El resultado electoral del 1 de julio fue calificado por muchos como un tsunami. Una oleada que arrasó todo el panorama conocido. No se sabe si quienes eligieron esa palabra también querían subrayar que los comicios dejaron una realidad de destrozos.
Tsunami es un término útil si nos referimos a lo que le ocurrió en esa jornada a los tres partidos exprincipales de México: llegó el mar de votos morenos y los ahogó.
Casi cuatro meses después de esa fecha, el Partido Acción Nacional, el Revolucionario Institucional y el de la Revolución Democrática no han terminado de recoger los pedazos de lo que fueron sus realidades hasta el primer domingo de julio.
Encima, la resaca de este golpe no ha terminado. Mientras Morena se muestra como una fuerza capaz de seguir arrastrando posiciones (lo mostró en su alianza con PVEM y Manuel Velasco, y en la zanahoria y el garrote que le va a ofrecer a los gobernadores), los otros partidos a duras penas han logrado medio ponerse en pie, no sin crisis internas –como las renuncias en cuestión de horas del número dos y uno de la dirigencia en el PRD–, o las escaramuzas panistas por la repartición de lo que Ricardo Anaya no se llevó.
Dejando de un lado el caso del diezmado PRI, partido al que por definición no se le puede demandar una congruencia ideológica, el problema con el PRD y el PAN es similar: ya no son la promesa política que alguna vez los hizo no sólo atractivos, sino necesarios.
PAN y PRD nacieron no sólo como opositores del régimen priista, sino como organizaciones que se asumían alternativas a la corrupción (por no mencionar la criminalidad), el clientelismo y la inoperancia del sistema tricolor.

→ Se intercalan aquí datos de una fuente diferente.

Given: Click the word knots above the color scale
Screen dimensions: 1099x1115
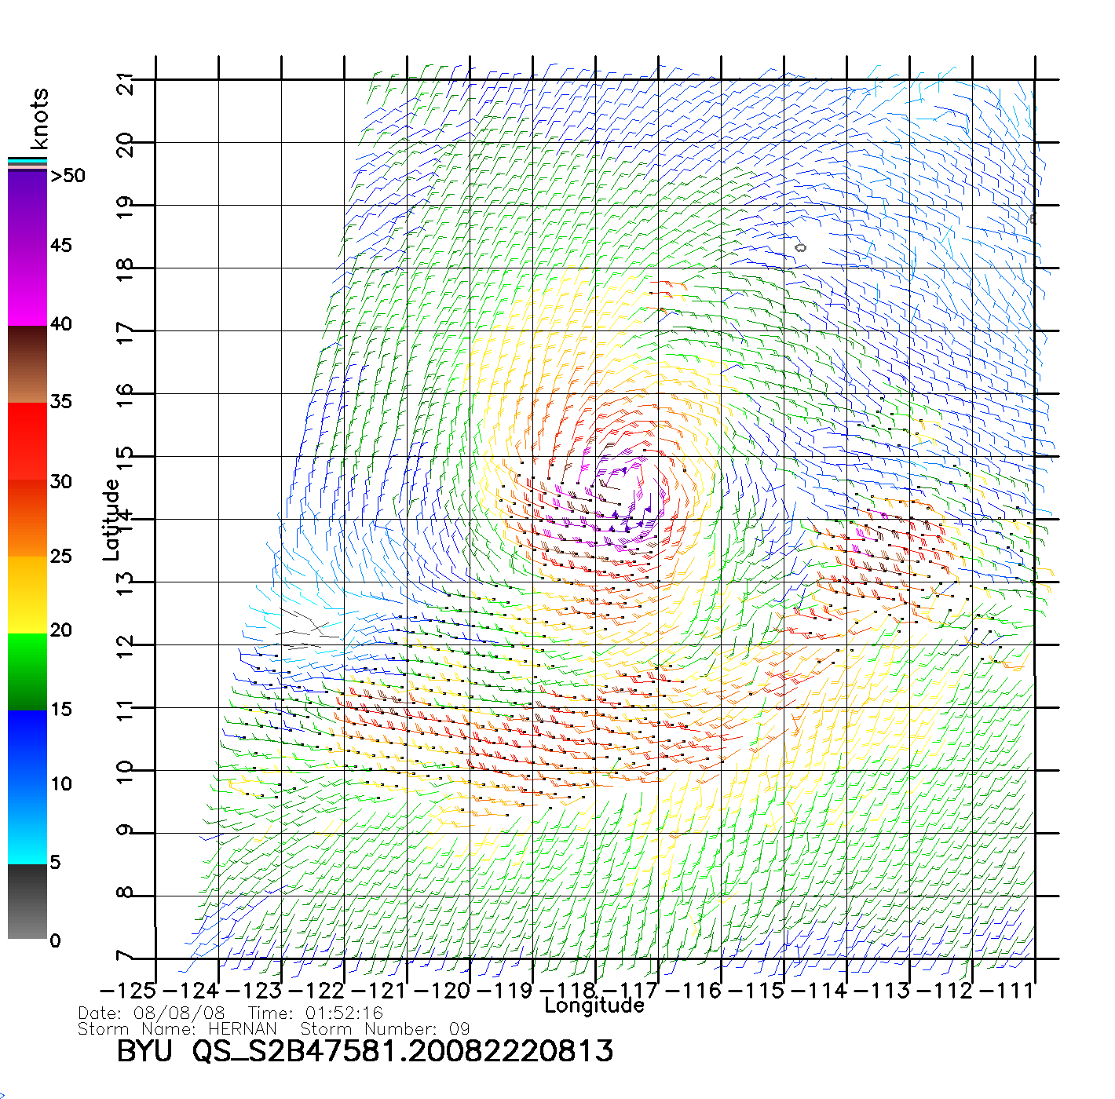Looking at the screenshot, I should click(x=39, y=119).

El Partido Acción Nacional era hasta hace no mucho una organización de personas con una bien ganada fama de valentía y decencia, misma que se forjaron a partir de luchas cívicas por el respeto al voto y a sus valores. De la estela de las batallas ciudadanas en Sonora, Chihuahua, San Luis Potosí y Yucatán, entre otras, queda una nostalgia hueca. El ejercicio del poder, en efecto, pudo al PAN más que las derrotas: evidenció que el estilo panista de gobernar no es distinto de las chapuzas del tricolor. A ver quién defiende, por mencionar algunas, a las administraciones de Sergio Estrada Cajigal (Morelos), Emilio González Márquez (Jalisco) y Kiko Vega (Baja California). A ver quién cree que los gobiernos de Fox o Calderón fueron como para presumir congruencia con el ideario panista.

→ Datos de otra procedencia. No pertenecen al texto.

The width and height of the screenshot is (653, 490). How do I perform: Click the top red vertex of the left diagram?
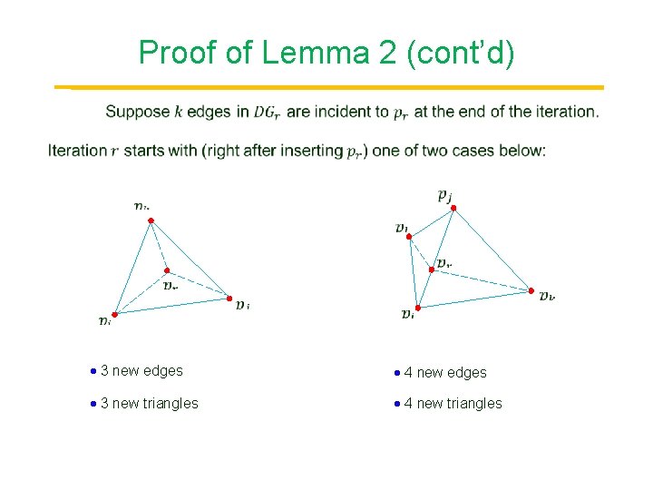(151, 220)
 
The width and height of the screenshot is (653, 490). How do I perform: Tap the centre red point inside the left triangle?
(166, 270)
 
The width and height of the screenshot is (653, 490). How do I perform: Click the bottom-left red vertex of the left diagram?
(114, 314)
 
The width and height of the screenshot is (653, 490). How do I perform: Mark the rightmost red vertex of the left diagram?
(229, 296)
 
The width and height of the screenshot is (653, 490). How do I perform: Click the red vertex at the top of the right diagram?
(453, 208)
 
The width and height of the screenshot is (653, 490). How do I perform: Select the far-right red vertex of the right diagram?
(531, 290)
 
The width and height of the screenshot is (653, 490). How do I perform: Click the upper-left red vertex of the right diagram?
(409, 237)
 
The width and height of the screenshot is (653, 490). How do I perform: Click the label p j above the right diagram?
(444, 193)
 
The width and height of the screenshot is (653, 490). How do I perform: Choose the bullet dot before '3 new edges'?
(94, 371)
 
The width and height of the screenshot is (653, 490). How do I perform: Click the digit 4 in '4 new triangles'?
(408, 404)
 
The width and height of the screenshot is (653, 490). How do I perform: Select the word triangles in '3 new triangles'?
(170, 404)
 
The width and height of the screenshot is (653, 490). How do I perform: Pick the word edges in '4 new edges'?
(466, 373)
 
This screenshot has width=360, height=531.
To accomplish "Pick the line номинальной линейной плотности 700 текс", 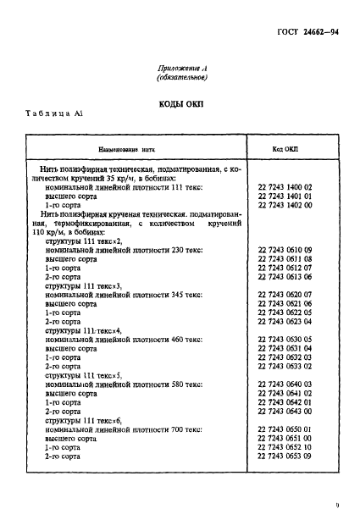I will [124, 429].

Por su parte el PRD nació de dos afluentes, de la vieja izquierda y del nacionalismo de algunos expriistas. Proponían sobre todo una oferta de justicia social, otorgar derechos sin condicionarlos a prácticas clientelares, crear una patria para todos, no sólo para unos cuantos privilegiados, ejercer la administración pública sin corrupción, no tolerar prácticas criminales. Casos como el diputado michoacano Julio César Godoy o el presidente municipal de Iguala, José Luis Abarca, administraciones como las de Miguel Ángel Mancera o Mauricio Toledo en la capital, se convirtieron en antiejemplos del ideario del sol azteca.
Con ese récord a cuestas, luce muy cuesta arriba que PAN y PRD puedan reinventarse. No habrá oferta de reforma que sobreviva al contraste entre lo que ofrecían y lo que son –porque nunca purgaron a los malos elementos, nunca corrigieron rumbo, nunca fueron lo que prometieron.
La política mexicana se ha quedado sin diques. PAN y PRD difícilmente van a poder recuperar algo del prestigio de antaño. Aunque tengan posiciones, sin prestigio no lograrán reunir la fuerza necesaria en medio de la tormenta que se avecina con Morena arrastrando todo a su paso.